▶ [WORK REQUEST]
Every line below needs to be printed again exactly, without any of its pictures.

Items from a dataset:
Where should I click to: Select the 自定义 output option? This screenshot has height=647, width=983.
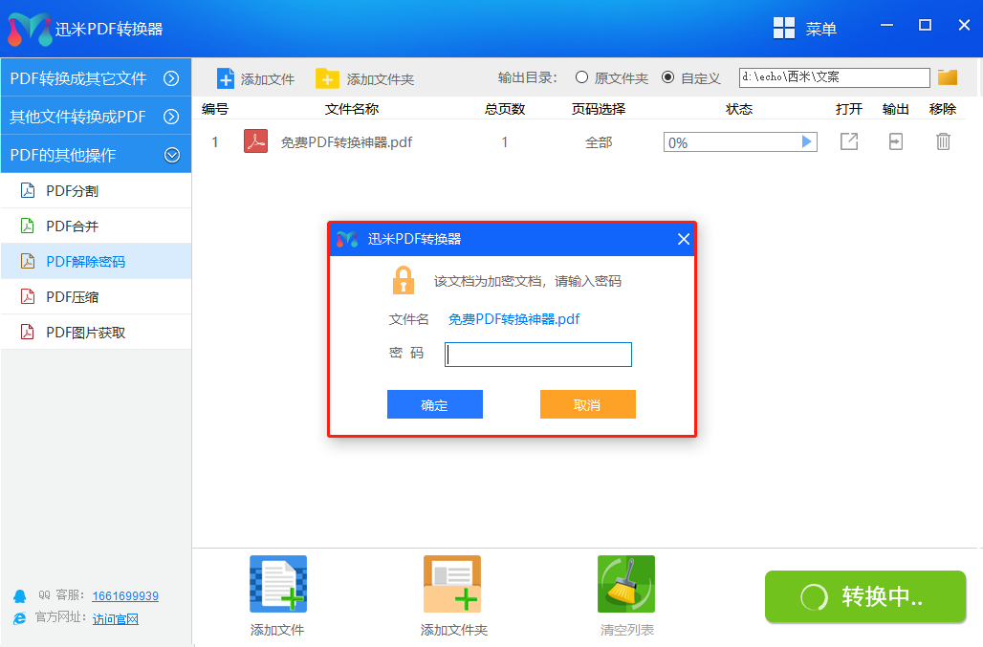pos(666,77)
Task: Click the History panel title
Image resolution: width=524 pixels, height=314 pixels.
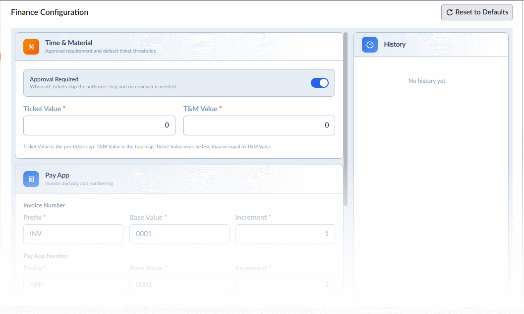Action: (x=395, y=44)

▶ [ANSWER TO THIS TASK]
Where should I click to: Select the 自定义 output option? This screenshot has height=647, width=983.
pos(666,77)
Task: Click the History panel title
Image resolution: width=524 pixels, height=314 pixels.
Action: (x=395, y=44)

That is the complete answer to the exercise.